Николас открыл глаза и посмотрел прямо перед собой, на пластиковую перегородку.

– Это я могу сделать и без вас.

– Разумеется, – согласился Томкин. – Ты можешь сегодня же сесть на самолет и очутиться там через десять часов. Но если ты полетишь со мной, это будет означать как минимум... ну, скажем... четверть миллиона долларов.

Николас посмотрел на Томкина.

– Я говорю вполне серьезно. С этим ниндзя мои проблемы не кончаются. Отнюдь. Мне нужен специалист, который... – Николас махнул рукой.

– Мне жаль, Томкин. – Тот пожал плечами.

– Во всяком случае, подумай об этом. У тебя теперь много времени.

Николас видел, как Кроукер садится в машину. Томкин обратился к Тому:

– Поезжай на Третью авеню. Надо что-нибудь перекусить. Лимузин тронулся и выехал на Парк-авеню. Кроукер двинулся вслед за ними: прежде чем отправиться в аэропорт, ему нужно было оставить в управлении отчет.

– Как дела у Жюстины? – поинтересовался Томкин. “Он действительно подонок”, – подумал Николас. Ему теперь хотелось поскорее добраться до дома и позвонить ей.

– Вы шпионили за мной в дискотеке? Томкин попытался засмеяться.

– Нет-нет. Мне бы это не удалось. Нет – просто отцовское чутье.

“Это было бы смешно, когда бы не было так грустно, – сказал себе Николас. – Он просто не понимает”.

– У нее все в порядке.

– Рад это слышать.

Томкин откашлялся. Он уже собирался что-то сказать, но передумал. Теперь они объезжали башню с другой стороны. Последние полицейские стояли группками на взломанном тротуаре.

– Ник, я знаю, что ты меня недолюбливаешь, и все-таки хочу тебя попросить об одной услуге. Николас молча смотрел в окно.

– Я хочу... вернее, я не хочу, чтобы Жюстина отдалялась от меня. Я... в общем, я уже не знаю, что делать... Я подумал, что ты поможешь... поможешь нам помириться.

С этой стороны здания вся площадка была заполнена грузовиками; над улицей, на уровне третьего этажа, нависала платформа, которая использовалась для разгрузки огромных панелей из цветного стекла.

– Мне кажется, – ответил Николас, – это касается только вас двоих.

– Но ты уже не посторонний, – многозначительно заметил Томкин.

Николас отвернулся от окна и посмотрел на него.

– Кстати, я уже несколько дней не вижу Фрэнка. Где он? – В эту минуту лобовое стекло с громким треском разлетелось на куски. Тома отбросило назад с такой силой, что треснула пластиковая перегородка.
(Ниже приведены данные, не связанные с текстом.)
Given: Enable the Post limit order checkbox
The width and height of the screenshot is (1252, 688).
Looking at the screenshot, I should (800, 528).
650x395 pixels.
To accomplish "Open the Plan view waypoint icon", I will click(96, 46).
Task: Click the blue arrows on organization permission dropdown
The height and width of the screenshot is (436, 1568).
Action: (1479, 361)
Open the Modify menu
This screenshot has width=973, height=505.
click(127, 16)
Его руки трепетали как крылья, и Николас, услышал слабый стон, какой бывает у больного ребенка. Внезапно пиджак Тома треснул на спине, и оттуда показалось стальное лезвие. Фонтаном брызнула кровь, и салон наполнился тошнотворным запахом.
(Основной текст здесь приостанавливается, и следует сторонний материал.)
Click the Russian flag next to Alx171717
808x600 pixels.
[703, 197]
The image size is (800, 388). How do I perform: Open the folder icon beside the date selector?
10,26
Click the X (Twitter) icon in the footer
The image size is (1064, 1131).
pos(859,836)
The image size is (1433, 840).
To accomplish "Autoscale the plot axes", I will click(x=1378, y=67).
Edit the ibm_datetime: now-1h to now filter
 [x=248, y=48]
– О Господи! Что это? – Лицо Томкина стало мертвенно бледным.

Лимузин продолжал двигаться вперед. Спереди доносился страшный шум. Том уже не стонал. Кто-то пробивался в машину через большую дыру в лобовом стекле.

Потерявший управление лимузин занесло влево. Он проехал по тротуару и врезался в фонарный столб. В салоне стало совершенно темно.

Николас держал катанав левой руке; доставать его из ножен в такой тесноте было бессмысленно. Томкин дергал дверную ручку, но тщетно: автоматические замки управлялись с переднего сидения. Теперь Томкин проклинал эту меру предосторожности.

Тело Тома наклонилось в сторону, и раздались мощные удары в перегородку. Николас выждал, оттолкнулся и изо всех сил ударил обеими ногами – перегородка разлетелась, и он оказался на переднем сидении.

* * *

Сайго по узкому карнизу, с которого сбросил труп, перешел на другую сторону здания.

Он оставался там достаточно долго, чтобы убедиться, что его хитрость сработала. Затем начал осторожно спускаться. Только Николас смог бы заметить его в темноте – если бы он был в это время на улице.

Прижимаясь к стене, Сайго молча выругался; ему вдруг стало страшно. Николас – ниндзя! У него закружилась голова, и он взял в рот еще один коричневый кубик. Чтобы наркотик подействовал быстрее, Сайго его разжевал.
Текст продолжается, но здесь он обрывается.